Most everyone is familiar with shellac as a wood-finishing product. It's often used to give furniture, guitars and even AK-47's that special shine. But did you know it is also commonly used as a food additive? Yep, that's why those jelly beans you gorge on every Easter are so shiny.
But what exactly is shellac?
Are you sure you want to know?
Shellac is derived from the excretions of the Kerria lacca insect, most commonly found in the forests of Thailand.
The Kerria lacca uses the sticky excretion as a means to stick to the trees on which it lives. Candy makers use it to make those treats you love so much shiny and beautiful. Then you eat them. The insects that is.
You see, the process used to harvest the Kerria lacca excretion is a pretty simple one. They just scrape that shit right off the tree. Unfortunately for you and your future enjoyment of shiny candies, this leaves little room for quality control measures to guarantee that the insects themselves aren't scooped up also.
Once that happens, and it almost always does, the insect simply becomes part of the shellac-making process. And the candy-making process. And the candy-eating process.
Before some health nut out there pipes up to tell us they don't eat candy, we'd like to point out that, during the cleaning process, apples lose their natural shine. Care to guess how it's restored?
If all of this is making you a bit queasy, we understand. It's not every day that you find out you've been celebrating the resurrection of Christ by consuming handfuls of insect-infused treats your entire life. But before you head to the medicine cabinet, consider this. That pill you want to take to quell your nausea? It didn't get shiny on its own. Alright, we swear, this is the last time we'll mention that you've been eating insects for a good majority of your life.
Some things are not as they seem.
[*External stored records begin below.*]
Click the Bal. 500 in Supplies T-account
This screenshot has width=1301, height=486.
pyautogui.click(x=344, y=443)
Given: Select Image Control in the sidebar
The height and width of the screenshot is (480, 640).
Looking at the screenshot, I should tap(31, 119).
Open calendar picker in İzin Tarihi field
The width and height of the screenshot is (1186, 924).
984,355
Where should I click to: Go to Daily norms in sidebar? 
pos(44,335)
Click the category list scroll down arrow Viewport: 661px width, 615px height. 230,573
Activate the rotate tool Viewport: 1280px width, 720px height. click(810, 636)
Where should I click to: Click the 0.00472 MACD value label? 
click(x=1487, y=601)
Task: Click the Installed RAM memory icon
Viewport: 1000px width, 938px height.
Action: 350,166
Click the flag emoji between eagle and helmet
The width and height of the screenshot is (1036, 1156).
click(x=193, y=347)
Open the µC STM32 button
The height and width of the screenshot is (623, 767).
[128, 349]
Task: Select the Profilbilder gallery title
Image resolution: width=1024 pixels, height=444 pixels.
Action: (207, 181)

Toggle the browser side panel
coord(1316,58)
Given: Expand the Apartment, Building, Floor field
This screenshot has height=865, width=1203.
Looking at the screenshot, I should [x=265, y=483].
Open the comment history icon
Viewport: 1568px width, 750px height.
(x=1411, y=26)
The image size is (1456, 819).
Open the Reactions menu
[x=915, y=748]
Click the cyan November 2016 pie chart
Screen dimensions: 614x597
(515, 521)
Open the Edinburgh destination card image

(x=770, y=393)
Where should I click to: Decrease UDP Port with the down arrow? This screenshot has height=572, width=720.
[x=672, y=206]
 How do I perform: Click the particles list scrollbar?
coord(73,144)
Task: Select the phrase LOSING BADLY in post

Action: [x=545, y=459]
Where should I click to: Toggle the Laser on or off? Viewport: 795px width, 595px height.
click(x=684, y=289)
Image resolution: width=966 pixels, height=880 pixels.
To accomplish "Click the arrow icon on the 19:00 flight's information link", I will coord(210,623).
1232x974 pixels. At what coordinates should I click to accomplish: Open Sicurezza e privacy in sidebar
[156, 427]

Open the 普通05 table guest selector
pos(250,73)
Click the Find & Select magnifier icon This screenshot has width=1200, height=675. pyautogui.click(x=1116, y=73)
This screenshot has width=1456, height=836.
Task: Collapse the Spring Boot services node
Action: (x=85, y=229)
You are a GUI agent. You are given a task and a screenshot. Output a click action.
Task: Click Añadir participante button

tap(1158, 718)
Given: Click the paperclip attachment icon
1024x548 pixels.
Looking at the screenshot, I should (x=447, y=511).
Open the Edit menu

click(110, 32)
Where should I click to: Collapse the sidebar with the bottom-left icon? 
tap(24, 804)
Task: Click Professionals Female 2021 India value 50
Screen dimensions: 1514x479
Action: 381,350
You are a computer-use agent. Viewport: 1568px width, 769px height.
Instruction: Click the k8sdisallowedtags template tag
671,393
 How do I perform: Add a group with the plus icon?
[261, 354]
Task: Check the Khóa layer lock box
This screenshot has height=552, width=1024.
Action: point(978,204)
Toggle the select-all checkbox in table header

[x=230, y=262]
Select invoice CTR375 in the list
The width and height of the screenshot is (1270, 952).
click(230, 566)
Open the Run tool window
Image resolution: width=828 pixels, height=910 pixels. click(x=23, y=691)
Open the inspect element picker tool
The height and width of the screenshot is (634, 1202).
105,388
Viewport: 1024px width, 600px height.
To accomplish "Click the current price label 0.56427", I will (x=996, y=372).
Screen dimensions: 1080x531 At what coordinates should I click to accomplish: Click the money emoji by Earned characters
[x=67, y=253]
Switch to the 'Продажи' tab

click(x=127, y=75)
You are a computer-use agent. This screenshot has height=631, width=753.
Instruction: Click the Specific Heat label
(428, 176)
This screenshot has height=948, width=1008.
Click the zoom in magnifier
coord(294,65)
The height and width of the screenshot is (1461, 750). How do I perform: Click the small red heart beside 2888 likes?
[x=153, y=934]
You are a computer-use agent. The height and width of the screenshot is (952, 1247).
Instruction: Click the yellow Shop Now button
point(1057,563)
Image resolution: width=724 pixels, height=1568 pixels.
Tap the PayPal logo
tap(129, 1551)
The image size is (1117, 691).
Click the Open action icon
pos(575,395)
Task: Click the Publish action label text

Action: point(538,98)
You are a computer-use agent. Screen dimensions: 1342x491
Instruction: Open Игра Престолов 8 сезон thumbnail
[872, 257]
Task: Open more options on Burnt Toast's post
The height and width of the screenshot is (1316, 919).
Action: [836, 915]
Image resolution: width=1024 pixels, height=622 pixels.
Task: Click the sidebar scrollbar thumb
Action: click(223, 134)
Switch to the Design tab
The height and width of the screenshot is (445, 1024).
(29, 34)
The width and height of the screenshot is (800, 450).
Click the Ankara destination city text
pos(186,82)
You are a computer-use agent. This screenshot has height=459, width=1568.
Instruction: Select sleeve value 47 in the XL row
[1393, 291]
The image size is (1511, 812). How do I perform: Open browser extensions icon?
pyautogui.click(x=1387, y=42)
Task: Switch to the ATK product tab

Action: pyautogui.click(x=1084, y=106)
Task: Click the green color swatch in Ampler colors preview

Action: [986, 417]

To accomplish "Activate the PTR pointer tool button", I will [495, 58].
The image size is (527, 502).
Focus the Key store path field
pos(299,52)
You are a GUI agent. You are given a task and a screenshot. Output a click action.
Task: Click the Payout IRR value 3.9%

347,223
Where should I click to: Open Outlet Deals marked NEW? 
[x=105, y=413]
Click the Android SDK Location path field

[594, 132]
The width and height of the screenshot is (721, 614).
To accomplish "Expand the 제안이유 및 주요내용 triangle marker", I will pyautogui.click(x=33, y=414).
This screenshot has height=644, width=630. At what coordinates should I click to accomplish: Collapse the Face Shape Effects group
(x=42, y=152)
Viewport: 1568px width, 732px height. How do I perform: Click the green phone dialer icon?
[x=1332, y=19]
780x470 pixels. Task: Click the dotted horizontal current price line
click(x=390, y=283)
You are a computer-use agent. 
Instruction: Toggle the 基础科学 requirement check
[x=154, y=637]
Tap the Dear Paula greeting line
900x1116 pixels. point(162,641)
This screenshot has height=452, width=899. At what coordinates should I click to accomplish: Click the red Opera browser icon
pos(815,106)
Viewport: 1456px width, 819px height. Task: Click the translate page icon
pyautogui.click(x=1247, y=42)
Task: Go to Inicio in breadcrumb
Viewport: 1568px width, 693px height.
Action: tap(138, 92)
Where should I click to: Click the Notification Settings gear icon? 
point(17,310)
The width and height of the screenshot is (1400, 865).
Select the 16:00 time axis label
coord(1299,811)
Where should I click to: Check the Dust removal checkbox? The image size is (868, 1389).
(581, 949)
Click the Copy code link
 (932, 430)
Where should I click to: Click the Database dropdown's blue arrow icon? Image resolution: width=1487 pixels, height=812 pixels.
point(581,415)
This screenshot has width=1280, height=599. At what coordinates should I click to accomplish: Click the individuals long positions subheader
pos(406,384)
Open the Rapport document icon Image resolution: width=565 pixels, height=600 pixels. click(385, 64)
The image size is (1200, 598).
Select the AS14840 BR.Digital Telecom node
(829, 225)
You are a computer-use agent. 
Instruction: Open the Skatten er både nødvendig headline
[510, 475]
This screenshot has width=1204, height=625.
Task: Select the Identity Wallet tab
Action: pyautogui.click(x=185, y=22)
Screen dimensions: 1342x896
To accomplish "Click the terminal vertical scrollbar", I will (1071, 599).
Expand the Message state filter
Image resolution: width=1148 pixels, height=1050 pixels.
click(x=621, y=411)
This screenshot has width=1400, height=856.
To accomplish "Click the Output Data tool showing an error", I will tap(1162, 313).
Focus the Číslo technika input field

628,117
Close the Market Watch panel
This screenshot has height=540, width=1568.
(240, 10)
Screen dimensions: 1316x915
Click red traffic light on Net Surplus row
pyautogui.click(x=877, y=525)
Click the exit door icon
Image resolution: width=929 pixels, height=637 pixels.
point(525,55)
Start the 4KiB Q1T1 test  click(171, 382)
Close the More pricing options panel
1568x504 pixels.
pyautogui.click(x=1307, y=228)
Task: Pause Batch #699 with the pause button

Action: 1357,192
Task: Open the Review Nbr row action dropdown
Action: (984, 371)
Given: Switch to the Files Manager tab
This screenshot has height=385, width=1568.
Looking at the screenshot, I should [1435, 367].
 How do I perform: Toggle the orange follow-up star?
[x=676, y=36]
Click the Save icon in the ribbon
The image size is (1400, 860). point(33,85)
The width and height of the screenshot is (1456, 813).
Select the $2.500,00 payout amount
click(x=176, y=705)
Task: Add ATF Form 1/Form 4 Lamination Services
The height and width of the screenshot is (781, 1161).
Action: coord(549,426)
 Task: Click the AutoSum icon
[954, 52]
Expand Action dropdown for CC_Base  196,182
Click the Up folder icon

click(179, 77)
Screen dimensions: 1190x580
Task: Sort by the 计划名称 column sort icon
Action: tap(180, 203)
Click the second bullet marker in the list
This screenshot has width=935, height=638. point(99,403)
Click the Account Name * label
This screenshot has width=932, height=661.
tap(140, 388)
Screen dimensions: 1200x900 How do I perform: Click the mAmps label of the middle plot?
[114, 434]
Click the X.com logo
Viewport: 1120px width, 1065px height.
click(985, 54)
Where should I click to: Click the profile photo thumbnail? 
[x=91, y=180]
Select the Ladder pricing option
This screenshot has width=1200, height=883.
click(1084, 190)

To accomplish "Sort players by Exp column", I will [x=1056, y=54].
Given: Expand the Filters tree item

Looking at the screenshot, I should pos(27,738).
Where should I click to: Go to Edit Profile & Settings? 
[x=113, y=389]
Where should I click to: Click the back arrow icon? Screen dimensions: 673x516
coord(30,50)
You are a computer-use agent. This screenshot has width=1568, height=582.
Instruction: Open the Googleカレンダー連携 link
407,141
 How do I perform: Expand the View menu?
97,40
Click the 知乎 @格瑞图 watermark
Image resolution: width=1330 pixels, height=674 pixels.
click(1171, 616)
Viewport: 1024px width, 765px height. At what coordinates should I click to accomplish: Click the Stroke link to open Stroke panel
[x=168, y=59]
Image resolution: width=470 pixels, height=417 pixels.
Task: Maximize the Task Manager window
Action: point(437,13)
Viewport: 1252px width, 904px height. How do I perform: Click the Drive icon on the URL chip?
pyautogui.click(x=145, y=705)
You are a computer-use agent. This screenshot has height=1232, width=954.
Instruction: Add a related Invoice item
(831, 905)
Just like Keith Richards appears to be alive but has really been dead for years, that sugar you put on your cereal in the morning isn't really white. Or at least it doesn't start out that way.
When it starts its sweet, delicious life, sugar is brown--a color deemed to be "undesirable" by the sugar industry. Don't be such racialists, sugar industry! To make their product more acceptable to whitey, sugar companies use a filtering process to strip it of its color. In some cases, the process is a typically boring one, using ions and such. But sugar derived from sugar cane (about a quarter of the sugar in the United States) goes through a ... different process.
Domino, the largest sugar producer in America, uses bone char to filter impurities from its sugar. Bone char is delightfully produced using the bones of cows from India, Pakistan and Afghanistan that have died from "natural causes," like when cows forget to wear a helmet when riding their motorcycles.